New coal power plant to be built in North Bohemia

E.ON, the largest energy producer in Europe, has just revealed plans to build a new coal-fired power plant in the Czech Republic. In a joint effort with their partner in this operation, the Mostecka Coal Company, they say the plant should be completed by 2013 in an unspecified location somewhere in North Bohemia.

Wulf Bernotat, the chief executive officer of E.ON, Europe's largest energy service provider, announced in Prague on Wednesday that his company is planning to build a new coal-fired power plant in the Czech Republic. To accomplish this, E.ON (which also owns electricity and gas distribution companies in South Bohemia and South Moravia) will work with the Mostecka Coal Company, the owner of three lignite mines in northern Bohemia.

The Mostecka company has been working on the same bases with CEZ, the major Czech electricity producer, but recently their relations have turned sour. CEZ, which also operates the two Czech nuclear power plants, has filed a lawsuit against its coal supplier claiming that Mostecka have not been able to guarantee regular deliveries until 2055. Analysts suggest, however, that at the core of the conflict could have been the fact that CEZ failed to achieve the lifting of the coal mining limits.

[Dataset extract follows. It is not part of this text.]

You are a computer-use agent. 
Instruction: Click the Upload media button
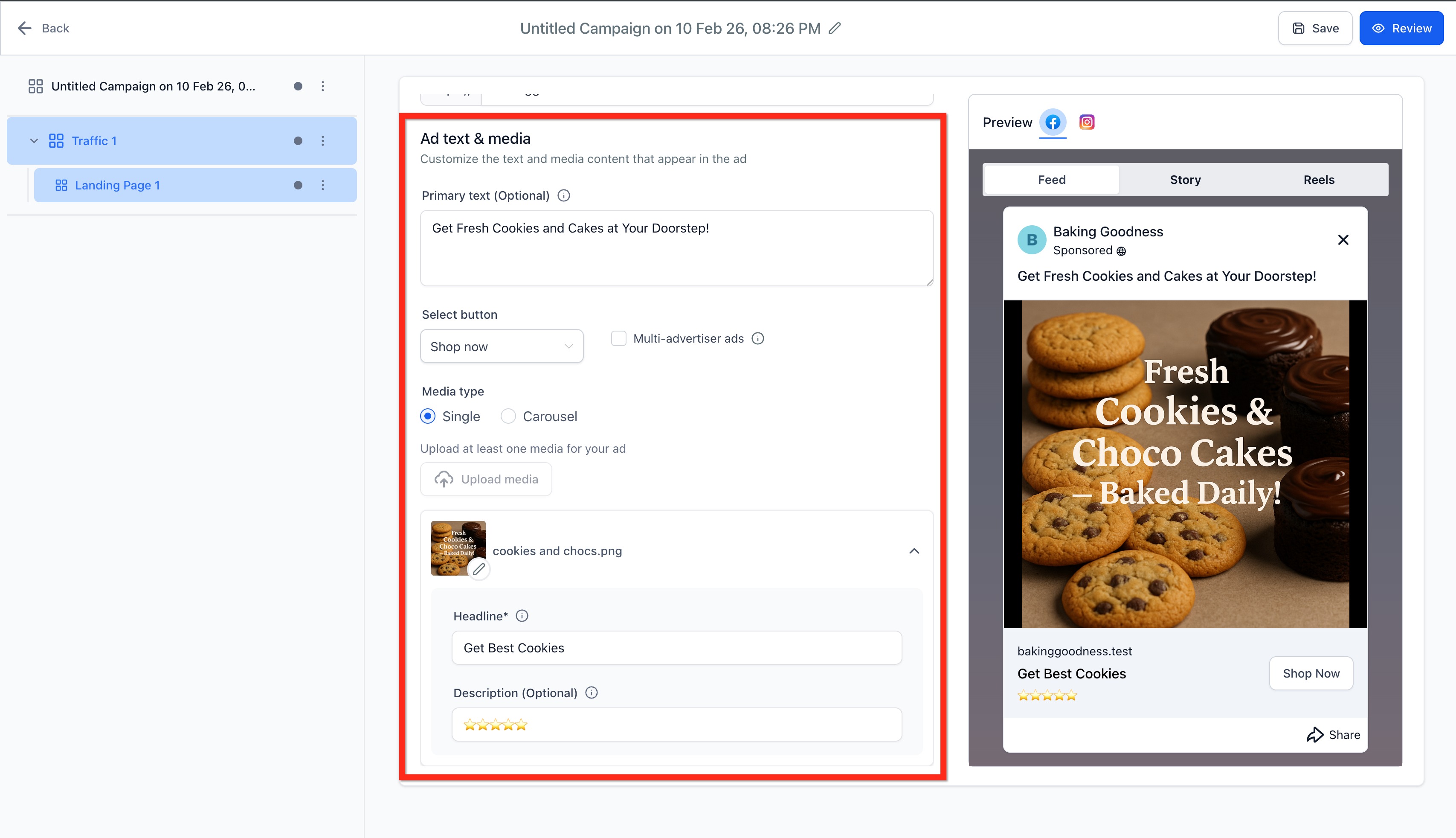pos(486,479)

Mostecka Coal Company said last month that they would not push to lift lignite mining limits established by the Czechoslovak government back in 1991. The company now owns three mines while only one of them has enough coal to supply the new power plant. When asked about this, an E.ON spokesperson said this is not his company's business as they will only provide technology for the new power plant. It is Mostecka that has to make sure there is enough coal to make the project profitable.

Due to coal mining in northern Bohemia, 32 communities have been destroyed in the region, the last of them being the village of Libkovice that disappeared in 1993. With an extremely powerful new strategic partner, Mostecka might be looking for new ways of getting their way around the mining limits, which could actually mean yet another northern Bohemian town would disappear. With 66 percent of Czechs opposing any lifting of the limits, it will be a difficult task both for the Mostecka Coal Company and E.ON to bring about change and break the mining limits.

The only good news, if any, is that a new power plant could possibly make the major Czech energy producer, CEZ, reconsider their strategy of coal-fired power plants and focus more on some other sources of energy, including the use of renewable sources and biomass. This would certainly help, given the fact that the Czech Republic has the third largest CO2 emissions per capita in Europe, much of it coming precisely from coal-fired power stations.